Yapılacaklar –
a – Vergi barışı kanunu metnine göre, kanunda geçen "vergi" sözü neleri kapsıyor?
b – Vergi barışı kanunu metninde "b) Vergiler açısından, 31.8.2002" ifadesinden "payını ifade eder." ifadesine kadar olan bölümü harfi harfine kopyala.

Gösterilen Metin –
▼

• Sonuç bulunamadı

3 4811 SAYILI VERGİ BARIŞI KANUNU VE DEĞERLENDİRİLMESİ

VERGİ BARIŞI KANUNU Kanun No:

Kabul Tarihi: 25.2.2003 GİRİŞ Kanunun kapsamı. a) 1. Maddede açıklanmıştır. aa) MADDE 1. 1. Bu Kanun hükümleri;

a) 4.1.1961 tarihli ve 213 sayılı Vergi Usul Kanunu kapsamına giren vergi, resim, harçlar, fon payı ve bunlara bağlı vergi cezaları, gecikme faizleri, gecikme zamları, 16.8.1997 tarihli ve 4306 sayılı Kanuna göre alınan eğitime katkı payı ve buna bağlı gecikme zammı, 8.9.1983 tarihli ve 2886 sayılı Devlet İhale Kanununa göre alınan ecrimisiller ve buna bağlı gecikme zamları ve Devlete ait olup Maliye Bakanlığına bağlı vergi dairelerince tahsil edilen ve 21.7.1953 tarihli ve 6183 sayılı Amme Alacaklarının Tahsil Usulü Hakkında Kanun kapsamına giren ve bu Kanunun ilgili bölümlerinde geçen bazı alacaklar,

b) Vergiler açısından, 31.8.2002 tarihinden önceki dönemler, beyana dayanan vergilerde bu tarihe kadar verilmesi gereken beyannameler ve 2002 yılına ilişkin olarak 31.8.2002 tarihinden önce tahakkuk eden vergiler,

c) Kayıtlarda yer aldığı halde işletmede mevcut olmayan ya da işletmede mevcut olduğu halde kayıtlarda yer almayan emtia, makine, teçhizat ve demirbaşların beyanı,

d) Devlete ait olup gümrük idareleri tarafından alınan ve bu Kanunun ilgili bölümlerinde geçen bazı gümrük vergileri, para cezaları ve gecikme zamları,

2. Bu Kanunda geçen vergi tabiri; Vergi Usul Kanunu kapsamına giren vergi, resim, harçlar ve fon payı ile eğitime katkı payını ifade eder.

▲

Verilen Malzeme –
▼

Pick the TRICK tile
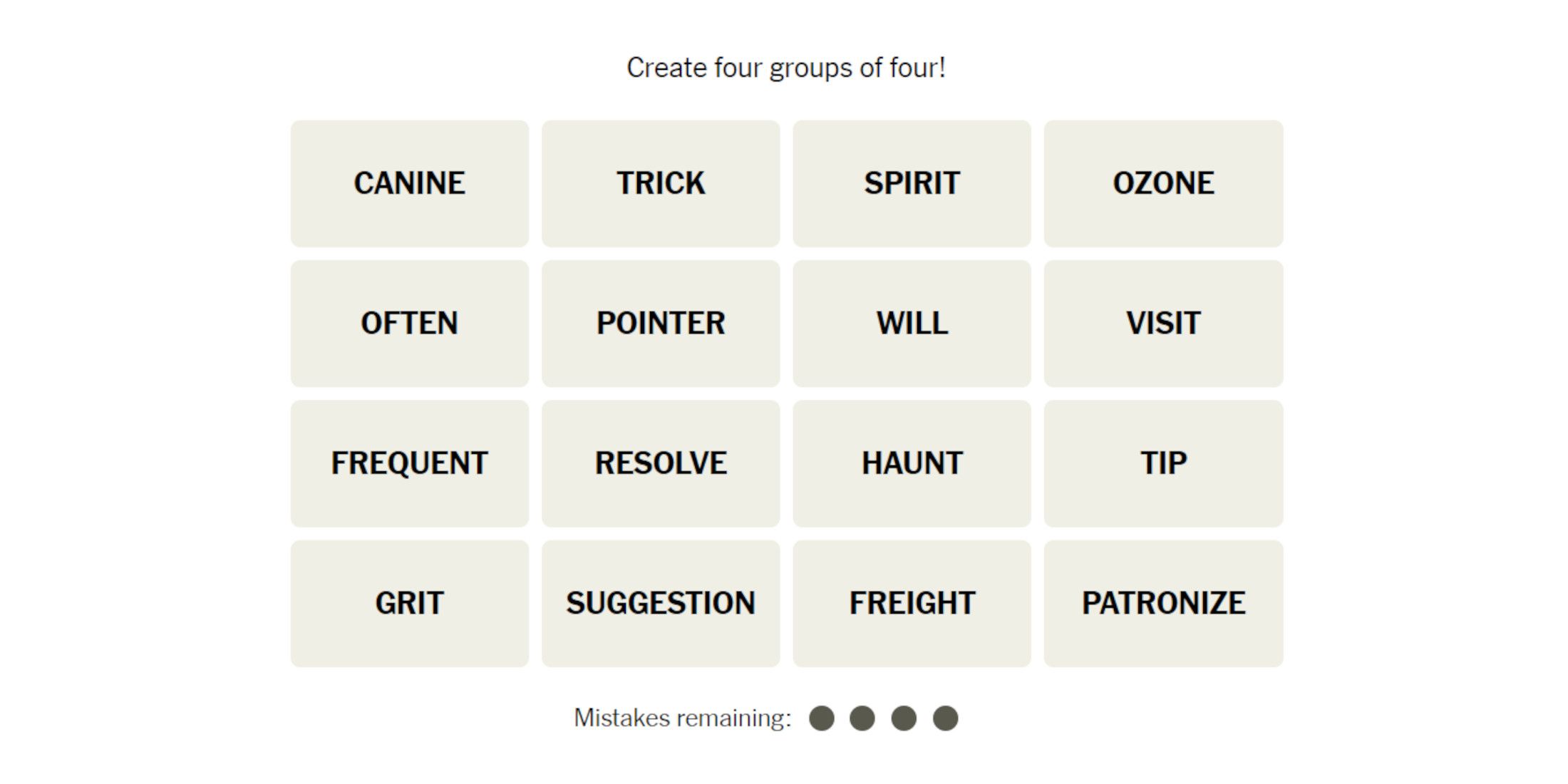Image resolution: width=1568 pixels, height=784 pixels. pos(661,183)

▲

Cevaplar –
a – Vergi Usul Kanunu kapsamına giren vergi, resim, harçlar ve fon payı ile eğitime katkı payını kapsıyor.

b –
b) Vergiler açısından, 31.8.2002 tarihinden önceki dönemler, beyana dayanan vergilerde bu tarihe kadar verilmesi gereken beyannameler ve 2002 yılına ilişkin olarak 31.8.2002 tarihinden önce tahakkuk eden vergiler,

c) Kayıtlarda yer aldığı halde işletmede mevcut olmayan ya da işletmede mevcut olduğu halde kayıtlarda yer almayan emtia, makine, teçhizat ve demirbaşların beyanı,

d) Devlete ait olup gümrük idareleri tarafından alınan ve bu Kanunun ilgili bölümlerinde geçen bazı gümrük vergileri, para cezaları ve gecikme zamları,

2. Bu Kanunda geçen vergi tabiri; Vergi Usul Kanunu kapsamına giren vergi, resim, harçlar ve fon payı ile eğitime katkı payını ifade eder.